“Doubt is uncomfortable, certainty is ridiculous.”
Commentary & Analysis
The short of a “lifetime”! A trip down memory lane…
About fifteen years ago I remember when the guru-in-chief for Morgan Stanley was Barton Biggs. He is a very bright man and has had many investment successes, so don’t get me wrong when I share this. But I think it is the epitome of just how long markets can remain either “overbought” or “oversold” because of a major shift in the global macro backdrop for a particular asset class.
Back in 1995, near the height of Mr. Biggs popularity as the go-to global macro analyst, he said Japanese government bonds (JGBs) were the short trade of the “lifetime.” Heck, who wouldn’t have thought that; JGBs went from 7.5% to 2.5% after the Japanese stock market and real estate market crash.
Take a look at what 10-year JGBs have done over the years: Notice the peak in yields just over 8% back in 1990? They lagged by about 9-months with the peak in the Japanese Nikkei which shows a 38,957 weekly high! For reference, the Nikkei 225 Index is trading at 8,336; that’s down a cool 79% from its peak back in December 1989.
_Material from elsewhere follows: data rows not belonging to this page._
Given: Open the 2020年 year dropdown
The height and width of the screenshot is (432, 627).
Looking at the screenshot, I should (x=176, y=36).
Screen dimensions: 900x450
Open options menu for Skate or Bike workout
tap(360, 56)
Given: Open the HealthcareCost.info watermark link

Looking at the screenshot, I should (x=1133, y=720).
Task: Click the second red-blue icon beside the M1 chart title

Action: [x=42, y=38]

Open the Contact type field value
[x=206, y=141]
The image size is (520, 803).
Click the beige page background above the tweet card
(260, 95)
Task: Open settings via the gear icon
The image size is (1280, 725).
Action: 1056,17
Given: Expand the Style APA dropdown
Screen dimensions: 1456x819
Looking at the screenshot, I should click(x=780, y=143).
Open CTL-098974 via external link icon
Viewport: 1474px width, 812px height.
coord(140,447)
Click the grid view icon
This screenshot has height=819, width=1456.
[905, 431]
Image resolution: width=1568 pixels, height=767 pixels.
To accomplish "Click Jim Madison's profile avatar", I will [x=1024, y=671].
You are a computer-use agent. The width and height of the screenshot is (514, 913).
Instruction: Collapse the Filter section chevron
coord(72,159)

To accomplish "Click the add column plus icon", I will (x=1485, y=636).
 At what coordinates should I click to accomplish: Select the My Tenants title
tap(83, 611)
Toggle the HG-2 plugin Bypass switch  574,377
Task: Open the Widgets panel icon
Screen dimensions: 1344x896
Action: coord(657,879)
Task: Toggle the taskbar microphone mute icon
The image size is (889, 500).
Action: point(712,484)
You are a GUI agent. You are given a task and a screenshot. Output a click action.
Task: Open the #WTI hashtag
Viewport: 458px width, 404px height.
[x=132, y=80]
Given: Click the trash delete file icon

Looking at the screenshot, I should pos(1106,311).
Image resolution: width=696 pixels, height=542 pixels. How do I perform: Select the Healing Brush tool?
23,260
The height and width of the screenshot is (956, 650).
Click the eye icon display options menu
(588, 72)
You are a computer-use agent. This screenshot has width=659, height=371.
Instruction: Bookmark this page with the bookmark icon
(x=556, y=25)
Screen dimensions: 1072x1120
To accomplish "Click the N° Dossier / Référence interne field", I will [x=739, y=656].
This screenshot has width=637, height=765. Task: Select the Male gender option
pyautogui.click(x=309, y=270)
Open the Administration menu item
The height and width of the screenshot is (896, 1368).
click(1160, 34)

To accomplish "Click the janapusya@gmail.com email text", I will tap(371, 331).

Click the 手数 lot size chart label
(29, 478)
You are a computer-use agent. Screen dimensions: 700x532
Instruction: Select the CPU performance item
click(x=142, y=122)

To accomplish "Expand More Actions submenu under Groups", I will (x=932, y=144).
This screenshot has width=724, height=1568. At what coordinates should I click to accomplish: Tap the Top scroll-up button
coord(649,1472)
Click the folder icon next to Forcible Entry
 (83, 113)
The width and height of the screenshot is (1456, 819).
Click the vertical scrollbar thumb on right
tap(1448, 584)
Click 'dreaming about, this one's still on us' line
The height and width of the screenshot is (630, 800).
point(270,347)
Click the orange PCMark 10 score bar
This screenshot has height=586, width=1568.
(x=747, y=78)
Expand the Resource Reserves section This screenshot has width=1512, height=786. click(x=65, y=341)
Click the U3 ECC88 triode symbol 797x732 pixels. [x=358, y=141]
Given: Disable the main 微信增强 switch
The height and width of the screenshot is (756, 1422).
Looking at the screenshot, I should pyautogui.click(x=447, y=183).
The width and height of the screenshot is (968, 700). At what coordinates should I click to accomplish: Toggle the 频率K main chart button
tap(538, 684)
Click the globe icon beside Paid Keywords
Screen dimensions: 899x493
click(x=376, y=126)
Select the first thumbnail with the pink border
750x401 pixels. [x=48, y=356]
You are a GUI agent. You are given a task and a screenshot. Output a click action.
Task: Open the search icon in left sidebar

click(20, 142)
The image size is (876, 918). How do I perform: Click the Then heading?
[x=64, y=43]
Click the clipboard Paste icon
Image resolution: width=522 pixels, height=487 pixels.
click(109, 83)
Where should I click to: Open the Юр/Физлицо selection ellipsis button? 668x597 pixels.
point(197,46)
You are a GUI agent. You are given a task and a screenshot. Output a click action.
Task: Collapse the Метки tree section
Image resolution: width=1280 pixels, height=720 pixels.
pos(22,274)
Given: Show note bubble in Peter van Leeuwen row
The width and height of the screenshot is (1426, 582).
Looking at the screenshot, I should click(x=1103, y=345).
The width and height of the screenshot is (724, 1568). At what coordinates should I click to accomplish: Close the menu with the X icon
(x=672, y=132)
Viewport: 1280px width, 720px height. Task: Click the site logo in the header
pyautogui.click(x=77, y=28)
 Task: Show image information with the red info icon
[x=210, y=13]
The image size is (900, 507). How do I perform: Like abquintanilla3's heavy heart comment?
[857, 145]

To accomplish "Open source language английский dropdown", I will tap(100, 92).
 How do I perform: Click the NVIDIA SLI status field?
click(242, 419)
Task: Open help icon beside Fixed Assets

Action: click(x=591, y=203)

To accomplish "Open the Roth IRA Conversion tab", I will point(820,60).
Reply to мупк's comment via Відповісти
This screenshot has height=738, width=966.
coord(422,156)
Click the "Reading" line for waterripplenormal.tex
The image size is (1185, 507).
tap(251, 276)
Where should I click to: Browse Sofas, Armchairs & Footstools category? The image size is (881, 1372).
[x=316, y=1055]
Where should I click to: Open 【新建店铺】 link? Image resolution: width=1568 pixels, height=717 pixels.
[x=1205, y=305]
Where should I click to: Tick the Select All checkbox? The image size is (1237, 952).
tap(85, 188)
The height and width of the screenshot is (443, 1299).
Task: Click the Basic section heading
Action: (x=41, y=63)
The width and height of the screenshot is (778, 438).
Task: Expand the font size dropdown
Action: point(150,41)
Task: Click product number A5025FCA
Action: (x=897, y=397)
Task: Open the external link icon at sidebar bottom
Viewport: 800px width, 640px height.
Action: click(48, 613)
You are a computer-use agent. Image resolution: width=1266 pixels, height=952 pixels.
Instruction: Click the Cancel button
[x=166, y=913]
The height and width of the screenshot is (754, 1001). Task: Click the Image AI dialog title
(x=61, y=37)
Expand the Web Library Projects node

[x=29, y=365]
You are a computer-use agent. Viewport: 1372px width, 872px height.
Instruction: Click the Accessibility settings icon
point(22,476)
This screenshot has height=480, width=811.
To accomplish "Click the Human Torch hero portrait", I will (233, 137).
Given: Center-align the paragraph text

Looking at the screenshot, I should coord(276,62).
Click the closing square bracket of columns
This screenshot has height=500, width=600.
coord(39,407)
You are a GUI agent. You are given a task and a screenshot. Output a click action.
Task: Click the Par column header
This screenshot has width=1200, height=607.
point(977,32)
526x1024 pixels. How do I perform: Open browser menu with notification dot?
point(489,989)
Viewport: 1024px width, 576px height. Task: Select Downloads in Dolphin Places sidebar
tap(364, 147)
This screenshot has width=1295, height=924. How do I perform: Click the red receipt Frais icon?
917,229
Japanese Nikkei 225 Index Weekly! Yikes! Buying the dips turned out to be a game for dips.
Interestingly, and somewhat perversely, the Japanese yen is one currency that was not correlated with risk assets and did better as yields fell. Hmmm … another kick in the head to conventional market wisdom at the time. The yen appreciated a blistering 106% against the US dollar over the same time frame as the Nikkei chart shows above.
The reason I share this history with you is because now I hear some analysts pontificating about the US bond market being a “huge bubble”–effectively they are saying the same thing Mr. Biggs said over 15-years ago about the Japanese bond market; it’s shaping up to be yet another short trade of a “lifetime.” Hmmm …
US 10-year yields have been under 2% for about 4-6 months in total? Consider that JGBs yields have been trading under 2% for ELEVEN-PLUS YEARS!
Also consider the US Fed is traveling down the same monetary policy path blazed before them by the Bank of Japan; whom Mr. Bernanke once criticized for not “doing enough” to pull Japan out of deflation. Mr. Bernanke I am sure now understands that monetary policy can only go so far when there is a secular change in the global macro environment for a country. If money does not get into the real economy, it is NOT “inflationary” in the standard meaning of the word. One could argue, however, it is extremely inflationary, but the inflation is in financial assets instead of the real economy. If one would say that, I would agree completely.
So, if you think there is a US bond bubble by all means short the heck out of it. But keep in mind, we may have seen this movie before and it ends badly for short sellers of government bonds.